Assume a group G is finite, abelian. Let p^n be a divisor of |G|, p prime, n >1. Let x in G have ord(x) = p (by Cauchy's theorem).

Here's my question. If you now take the factor group of G/<x> you have an element of that factor group that is also of order p. Since the elements of the factor group are cosets of <x> in G, any element has the form <x>g, where g is in G. Thus it would seem that (<x>g)^p = <x>g^p = <x> for some g in G.

What additional fact(s) would make g have order p^2? Is the fact that <x>g has order p in G/<x> enough to guarantee that g has order p^2 in G?

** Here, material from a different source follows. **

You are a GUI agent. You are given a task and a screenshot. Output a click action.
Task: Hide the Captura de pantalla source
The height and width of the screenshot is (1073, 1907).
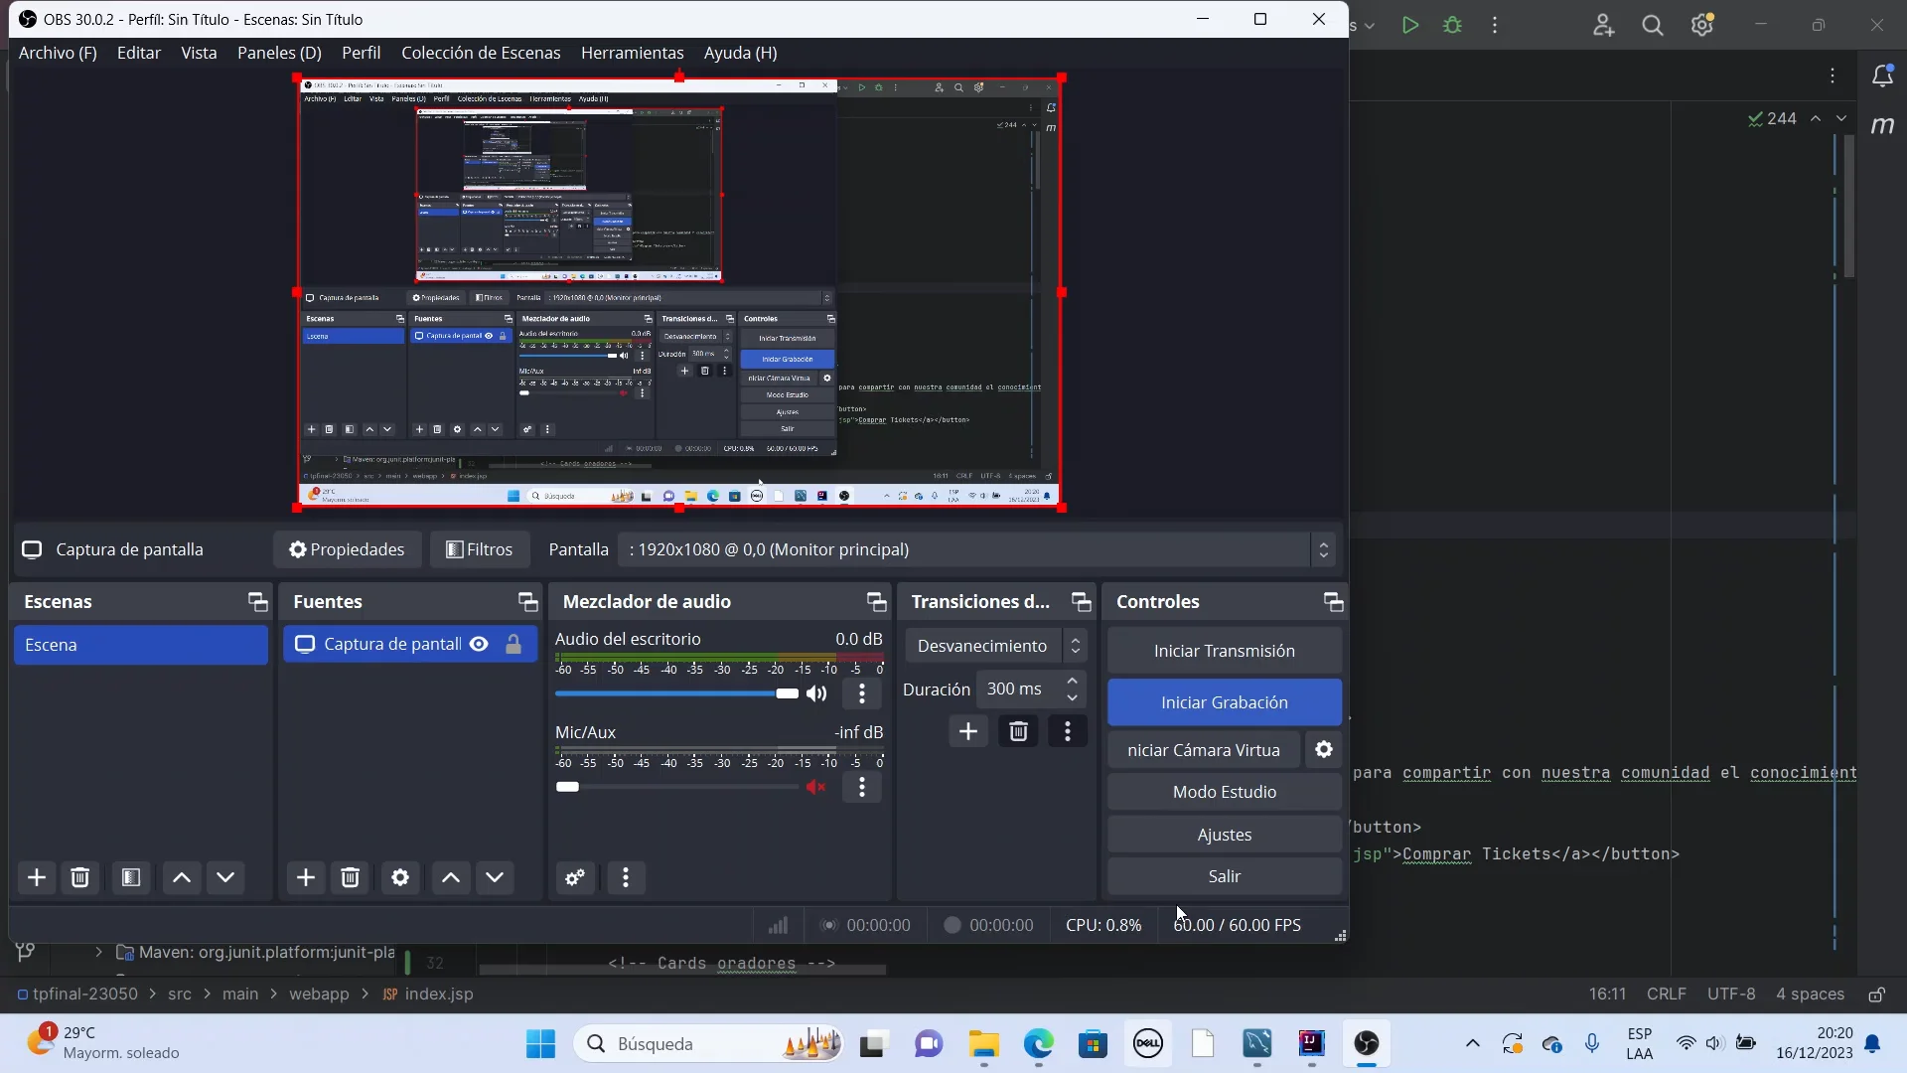pos(480,644)
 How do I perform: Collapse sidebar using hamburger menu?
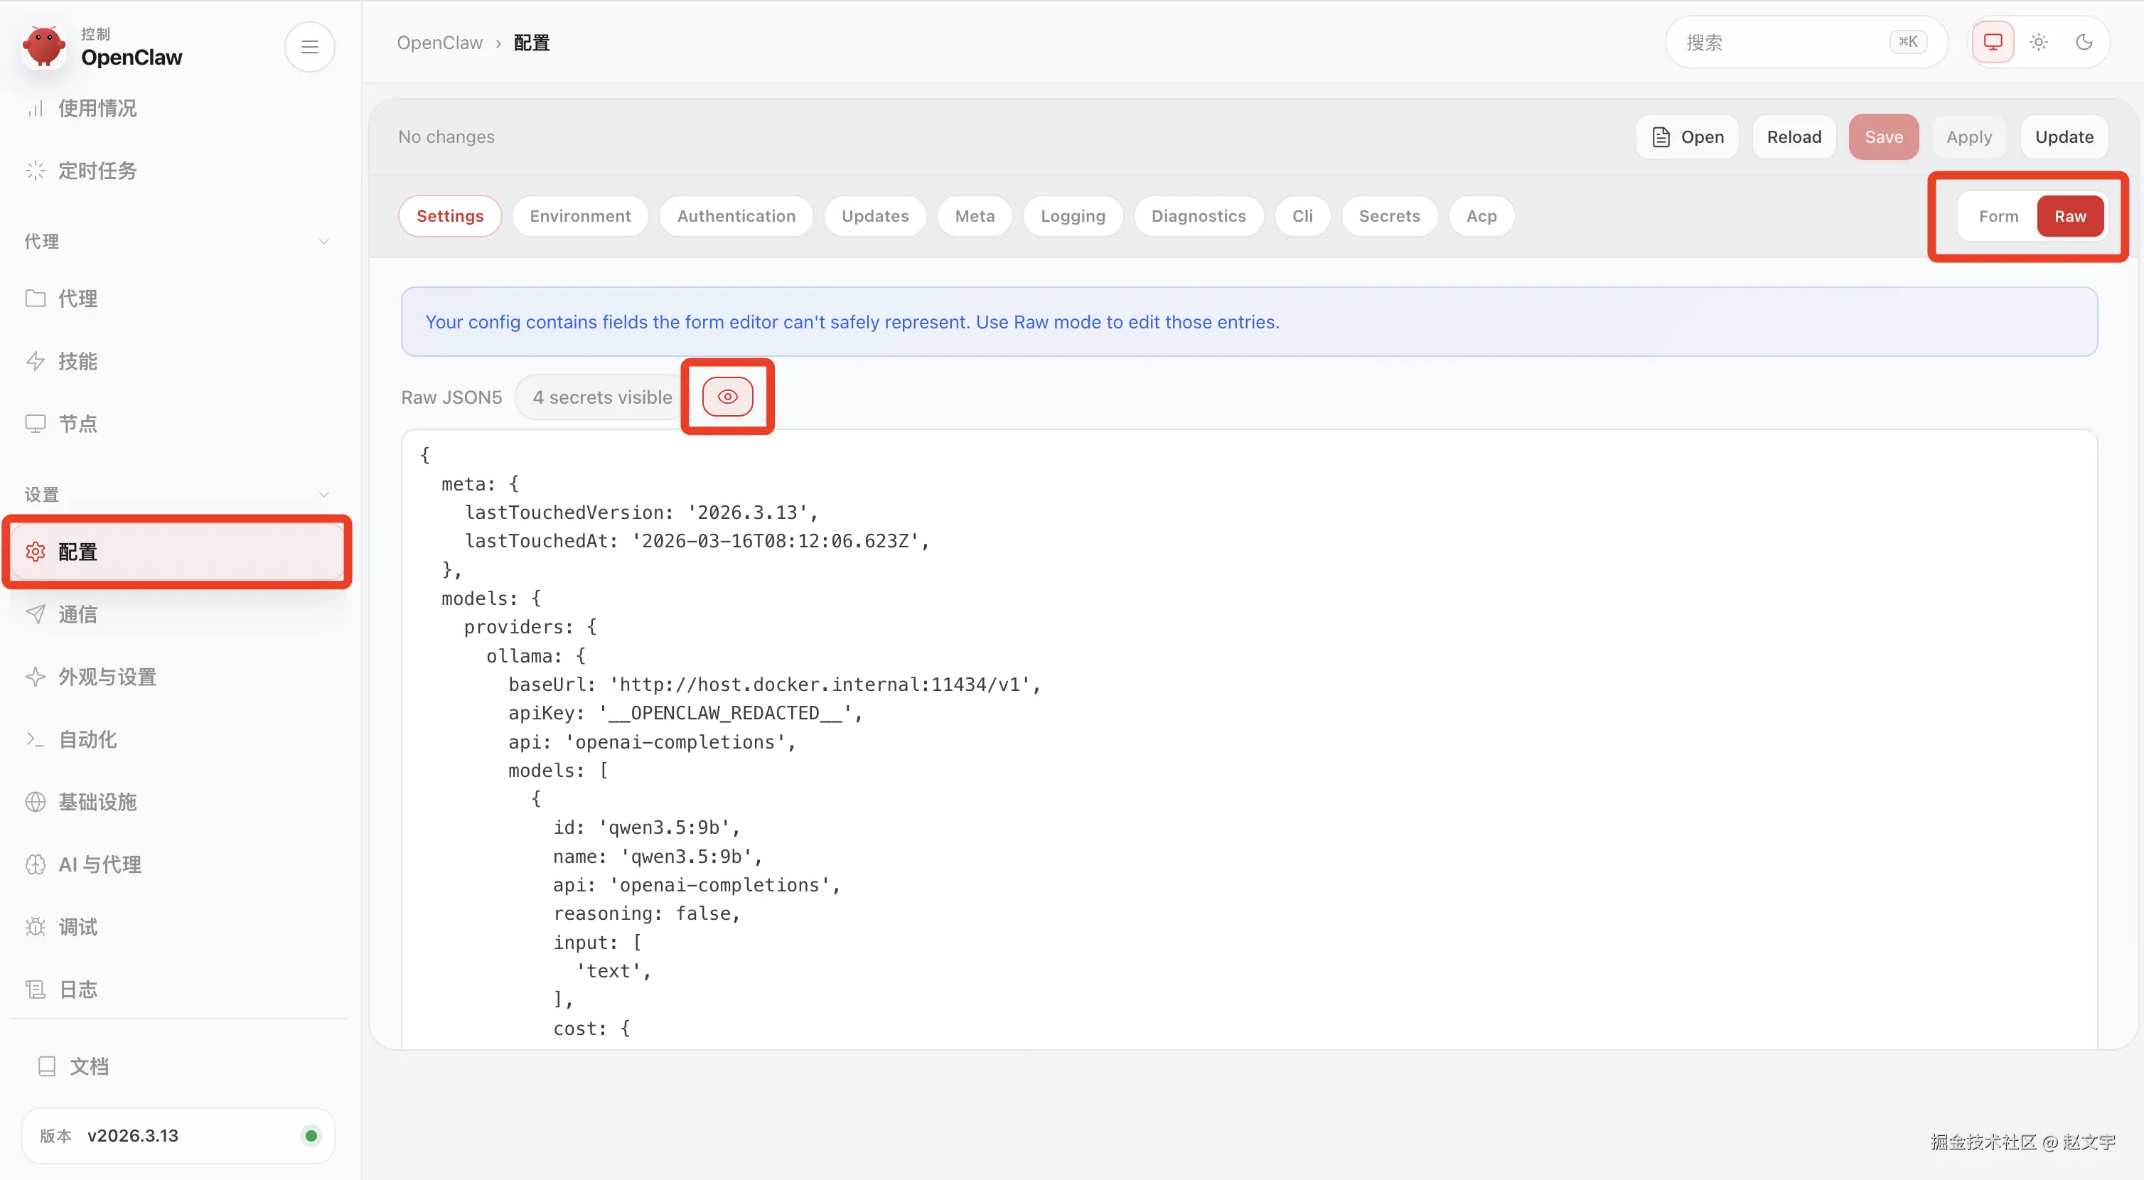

What prevents g^p = e in G?

In particular, how do I know that somewhere in G lies an element of order p^2?

I expect to feel very foolish when I see the answer.

 

[StatusX]

First of all, it won't hold in general that G has elements of order p^2. For example, take $(\mathbb{Z}/p\mathbb{Z})^n$, which has order p^n, and all of whose elements have order p (or 1).

As far as the condition for this to happen, you summarized it when you said "What prevents g^p = e in G?" We can see g will have order p^2 iff this does not happen. One direction is trivial, and the other follows from the fact that g^p lies in <x>, so itself has order p, meaning g has order p^2.

In other words, if there is a single element in G with order kp, k>1, then there is an element with order p^2. You should be able to generalize thisargument to higher powers of p.

 

[Mathdope]

First of all, it won't hold in general that G has elements of order p^2. For example, take $(\mathbb{Z}/p\mathbb{Z})^n$, which has order p^n, and all of whose elements have order p (or 1).

Thank you. That's what I thought but it seemed as though the problem implied otherwise. This clears it up for me, as I'm no longer trying to prove something that doesn't hold in general (which is apparently why I couldn't get it to work!).